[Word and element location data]
<<<<

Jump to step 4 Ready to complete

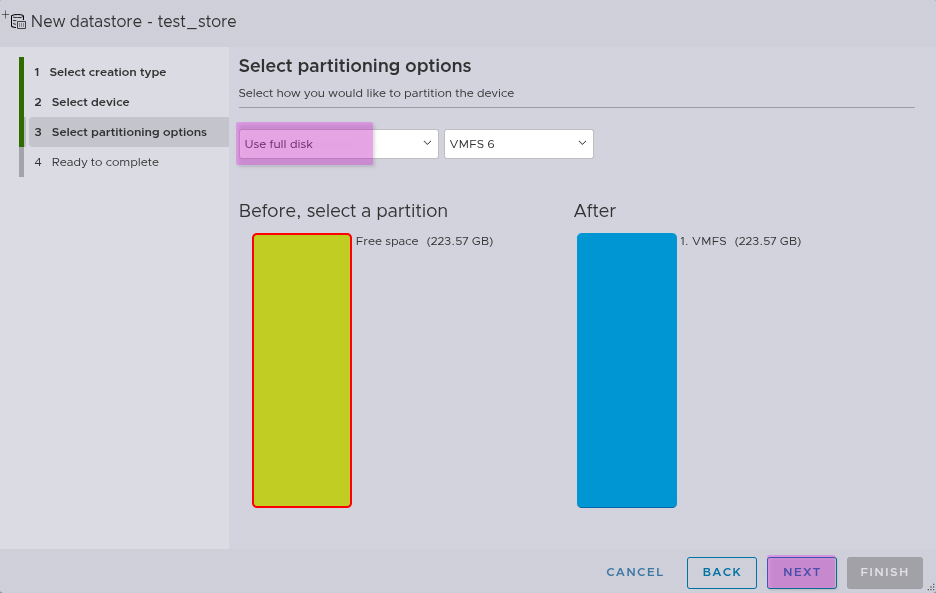pyautogui.click(x=104, y=162)

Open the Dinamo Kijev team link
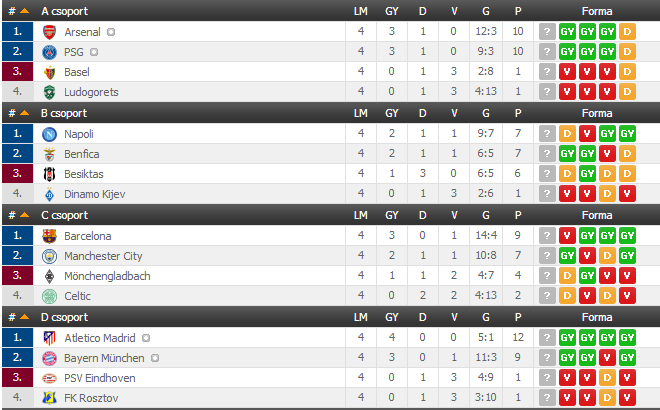tap(94, 194)
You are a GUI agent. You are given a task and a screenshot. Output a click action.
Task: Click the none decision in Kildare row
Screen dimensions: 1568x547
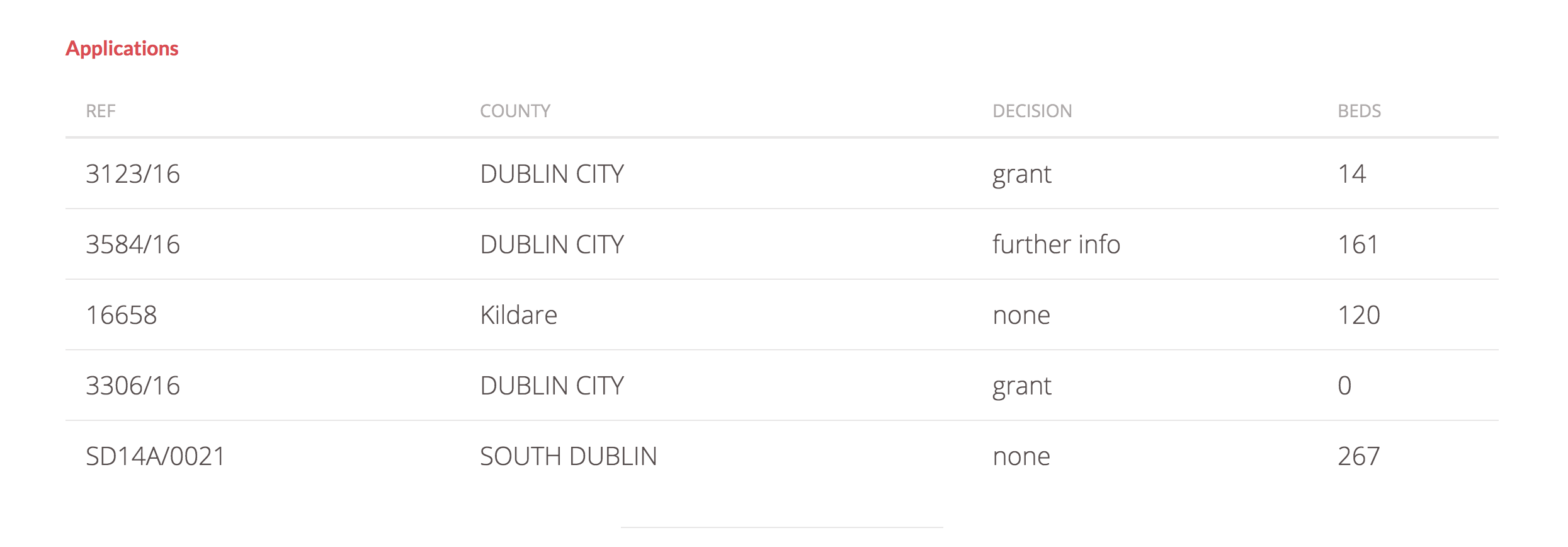coord(1021,315)
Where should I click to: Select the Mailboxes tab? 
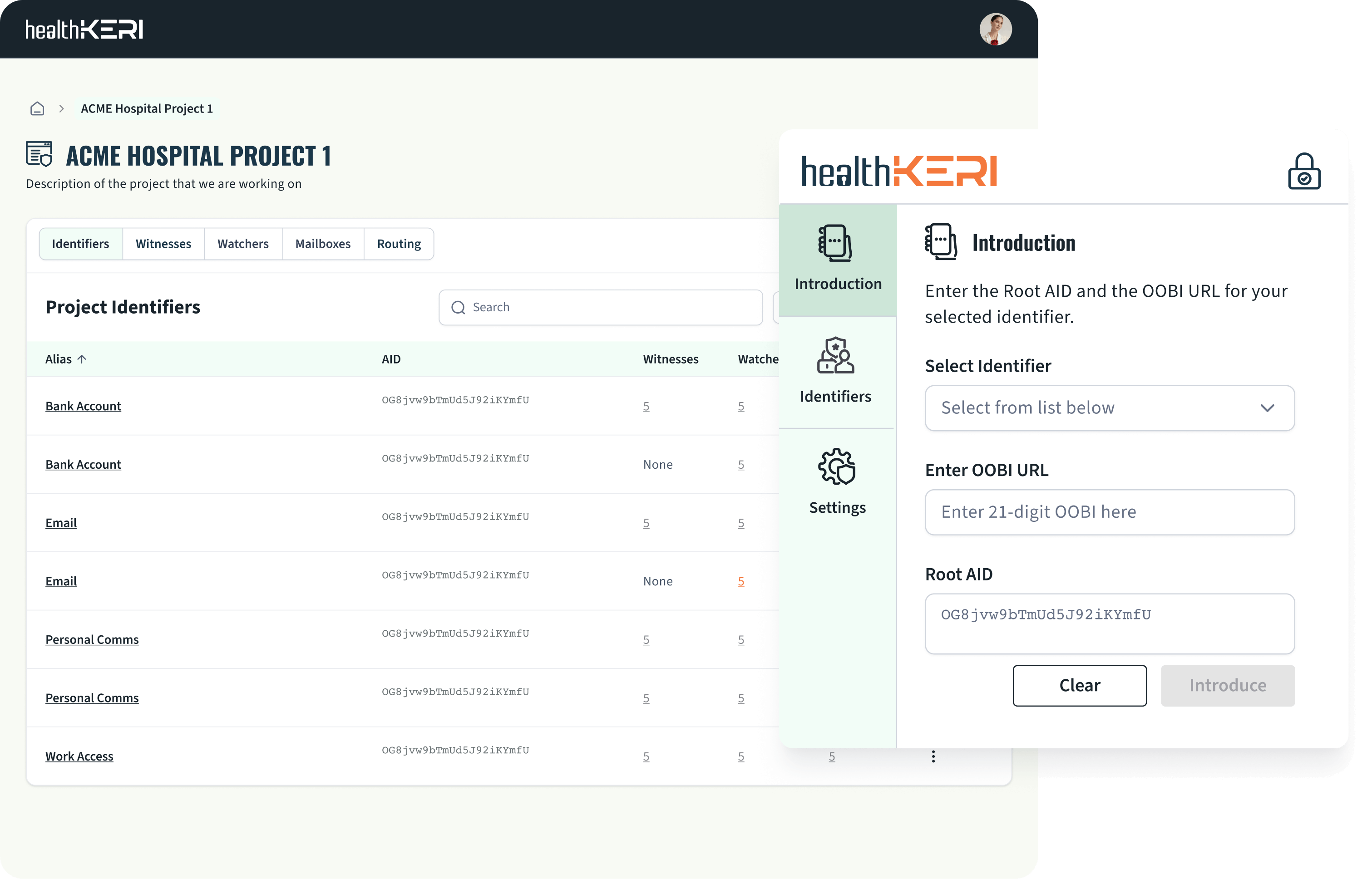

>>>>

Required work: Recast the data from its first line through the line containing "tap(94, 194)", inclusive, as a numbered list without blank lines. Leave the pictures out of your answer.

Answer below:
1. Jump to step 4 Ready to complete
2. pyautogui.click(x=104, y=162)
3. Open the Dinamo Kijev team link
4. tap(94, 194)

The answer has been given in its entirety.